Saturday, March 17, 2007

Packin' Heat

The fashion world is a strange duck. The fame of the designers of Paris and the American coasts is well promoted and documented by the media. Most of their designs are freakish, apparently inspired by things seen in Sudan, on LSD, or received in messages from the outer universe.

These fashions show themselves to be fit only for faggots; those anorexic bundles of sticks that parade down the runways looking like they are suffering from having barbarous objects thrust into unmentionable bodily orificia.

Flyover country generally takes a more rational tack. Fashion form follows environmentally sound function; bib overalls, suspenders, and socks with sandals all reflect needs contained in the circumambiency.

Often these fashions are created by people in unrelated professions and so far ahead of their time that people are unable to adapt to the great wisdom of their functions. My dad was such a visionary.

By trade, Dad was a union pipefitter at the Janesville GM plant. He was of average height, stocky, and gruff. In his younger days he was a farmer, had tryed his hand at trapping, and loved to boat and fish. I never expected the genius of high fashion, precise function, and Earth's salvation to originate from a man such as this.

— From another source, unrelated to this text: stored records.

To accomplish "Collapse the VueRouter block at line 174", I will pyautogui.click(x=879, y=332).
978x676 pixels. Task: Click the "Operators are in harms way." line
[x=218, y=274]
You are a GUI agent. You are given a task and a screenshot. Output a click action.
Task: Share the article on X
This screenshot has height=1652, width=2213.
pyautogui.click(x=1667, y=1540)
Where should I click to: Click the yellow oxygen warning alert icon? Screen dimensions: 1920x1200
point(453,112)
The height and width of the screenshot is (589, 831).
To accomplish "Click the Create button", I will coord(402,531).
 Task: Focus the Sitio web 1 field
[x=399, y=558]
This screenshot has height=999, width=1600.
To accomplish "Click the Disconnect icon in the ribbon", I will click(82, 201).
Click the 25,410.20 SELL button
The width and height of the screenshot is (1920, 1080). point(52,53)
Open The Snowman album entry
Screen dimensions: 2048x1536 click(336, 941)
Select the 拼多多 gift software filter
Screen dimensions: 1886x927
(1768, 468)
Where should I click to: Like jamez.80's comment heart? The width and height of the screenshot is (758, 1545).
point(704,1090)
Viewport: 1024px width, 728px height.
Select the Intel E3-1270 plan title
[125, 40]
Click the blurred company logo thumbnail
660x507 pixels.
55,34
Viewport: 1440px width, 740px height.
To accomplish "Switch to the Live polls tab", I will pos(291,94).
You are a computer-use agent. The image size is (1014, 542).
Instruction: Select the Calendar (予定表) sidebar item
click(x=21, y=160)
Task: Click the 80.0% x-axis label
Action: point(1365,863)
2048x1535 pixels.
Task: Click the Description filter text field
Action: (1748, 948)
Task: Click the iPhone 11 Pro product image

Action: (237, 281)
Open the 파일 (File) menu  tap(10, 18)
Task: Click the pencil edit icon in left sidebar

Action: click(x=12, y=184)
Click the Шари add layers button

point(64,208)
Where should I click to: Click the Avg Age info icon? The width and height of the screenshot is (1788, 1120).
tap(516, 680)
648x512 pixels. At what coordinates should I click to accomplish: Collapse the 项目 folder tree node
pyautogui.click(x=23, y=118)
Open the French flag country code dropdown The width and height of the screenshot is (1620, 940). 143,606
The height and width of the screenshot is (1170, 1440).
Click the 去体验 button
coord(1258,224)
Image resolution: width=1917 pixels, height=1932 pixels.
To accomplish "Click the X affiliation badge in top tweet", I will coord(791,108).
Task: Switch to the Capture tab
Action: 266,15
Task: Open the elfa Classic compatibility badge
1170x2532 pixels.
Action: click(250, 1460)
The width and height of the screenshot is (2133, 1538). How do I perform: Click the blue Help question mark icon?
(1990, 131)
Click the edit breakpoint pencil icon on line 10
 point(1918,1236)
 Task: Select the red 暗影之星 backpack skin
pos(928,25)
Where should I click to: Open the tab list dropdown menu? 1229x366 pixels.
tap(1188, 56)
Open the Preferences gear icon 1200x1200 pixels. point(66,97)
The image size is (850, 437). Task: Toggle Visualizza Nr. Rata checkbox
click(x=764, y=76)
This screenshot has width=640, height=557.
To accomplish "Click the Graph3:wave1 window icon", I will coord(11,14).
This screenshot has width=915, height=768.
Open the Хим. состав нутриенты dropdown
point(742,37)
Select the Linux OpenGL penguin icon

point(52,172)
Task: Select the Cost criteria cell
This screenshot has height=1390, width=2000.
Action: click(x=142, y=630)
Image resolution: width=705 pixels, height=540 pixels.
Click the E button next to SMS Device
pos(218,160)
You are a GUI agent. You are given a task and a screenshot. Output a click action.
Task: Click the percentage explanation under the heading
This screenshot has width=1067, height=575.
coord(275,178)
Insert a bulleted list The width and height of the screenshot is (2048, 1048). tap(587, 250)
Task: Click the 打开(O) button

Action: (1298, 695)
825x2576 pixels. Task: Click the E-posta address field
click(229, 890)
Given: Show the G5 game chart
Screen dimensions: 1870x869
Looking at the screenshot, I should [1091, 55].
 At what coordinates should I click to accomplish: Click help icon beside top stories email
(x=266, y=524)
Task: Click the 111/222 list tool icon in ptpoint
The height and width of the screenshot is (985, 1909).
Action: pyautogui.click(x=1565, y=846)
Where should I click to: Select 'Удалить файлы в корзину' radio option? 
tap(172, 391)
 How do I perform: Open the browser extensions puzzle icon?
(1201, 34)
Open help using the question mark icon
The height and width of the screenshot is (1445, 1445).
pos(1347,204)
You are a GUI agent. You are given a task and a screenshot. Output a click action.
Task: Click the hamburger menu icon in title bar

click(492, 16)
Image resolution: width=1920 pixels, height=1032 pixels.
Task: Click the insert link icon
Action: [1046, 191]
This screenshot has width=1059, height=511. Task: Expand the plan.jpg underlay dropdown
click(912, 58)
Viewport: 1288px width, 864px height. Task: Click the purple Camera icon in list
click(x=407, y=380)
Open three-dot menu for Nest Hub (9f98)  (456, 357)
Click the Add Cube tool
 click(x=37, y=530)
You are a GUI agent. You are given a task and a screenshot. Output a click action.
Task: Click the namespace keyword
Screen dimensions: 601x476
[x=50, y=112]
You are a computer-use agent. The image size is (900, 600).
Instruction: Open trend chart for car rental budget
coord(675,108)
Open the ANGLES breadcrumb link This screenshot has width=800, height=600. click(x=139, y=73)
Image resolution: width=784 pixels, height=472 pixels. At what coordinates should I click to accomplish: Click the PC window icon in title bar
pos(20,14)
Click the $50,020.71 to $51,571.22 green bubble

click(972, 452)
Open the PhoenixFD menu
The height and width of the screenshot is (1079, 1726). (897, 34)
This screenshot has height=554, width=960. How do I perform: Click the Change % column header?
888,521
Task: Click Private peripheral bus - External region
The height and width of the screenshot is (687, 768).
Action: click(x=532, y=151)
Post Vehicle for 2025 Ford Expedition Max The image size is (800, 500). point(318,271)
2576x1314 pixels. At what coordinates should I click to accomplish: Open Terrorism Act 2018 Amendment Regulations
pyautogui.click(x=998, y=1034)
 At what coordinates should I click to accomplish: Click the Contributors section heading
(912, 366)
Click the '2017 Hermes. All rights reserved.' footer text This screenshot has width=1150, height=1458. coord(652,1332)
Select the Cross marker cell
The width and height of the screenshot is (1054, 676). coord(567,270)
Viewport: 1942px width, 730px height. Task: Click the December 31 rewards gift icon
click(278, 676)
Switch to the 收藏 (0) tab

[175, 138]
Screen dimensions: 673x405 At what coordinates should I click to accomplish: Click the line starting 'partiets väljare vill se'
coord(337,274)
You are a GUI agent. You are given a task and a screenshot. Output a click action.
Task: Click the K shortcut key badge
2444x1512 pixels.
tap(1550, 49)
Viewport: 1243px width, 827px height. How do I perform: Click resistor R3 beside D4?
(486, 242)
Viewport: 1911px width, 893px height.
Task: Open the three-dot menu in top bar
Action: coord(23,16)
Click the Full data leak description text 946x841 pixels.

Back in those days, two major concerns dominated the times. Overpopulation threatened widespread starvation and war. Global cooling promised to preserve our dead bodies within glaciers to be studied by the future generations of those few lucky enough to survive.

Dad knew that electing a Catholic John F. Kennedy would only exacerbate the Earth's population problem so he loudly voiced his opposition. Obviously that failed. Kennedy was narrowly elected.

However, Dad was undeterred. As a solution, he turned to fashion design. This man, with calloused hands and lacking one fingertip, had to teach himself to knit. His idea would not only help make the inevitable global cooling more bearable, but also slow world population growth.

Dad diligently began knitting JB's Peter Warmers. These fashionable garments were knit in several sizes to warmly fit peters of any size and a rainbow of colors to match any outfit. It came standard with an attached but removable 'stocking cap' that allowed for sanitary urinary function. Included also was a knit pocket for the scrotum with a cinch string to allow for a snug and secure fit.

Dad was wise enough to know that his creations would provide comfort for the coming Arctic hardships and that the added testicular warmth would lower sperm counts to restrain population growth.

Unfortunately for Dad and the Earth, Ron Popeil rejected the idea in favor of the Veg-O-Matic, the Pocket Fisherman, Mr. Microphone, and GLH-9 Hair in a Can Spray. Popeil's lack of vision is responsible for the desperate condition in which our beloved Earth is now found.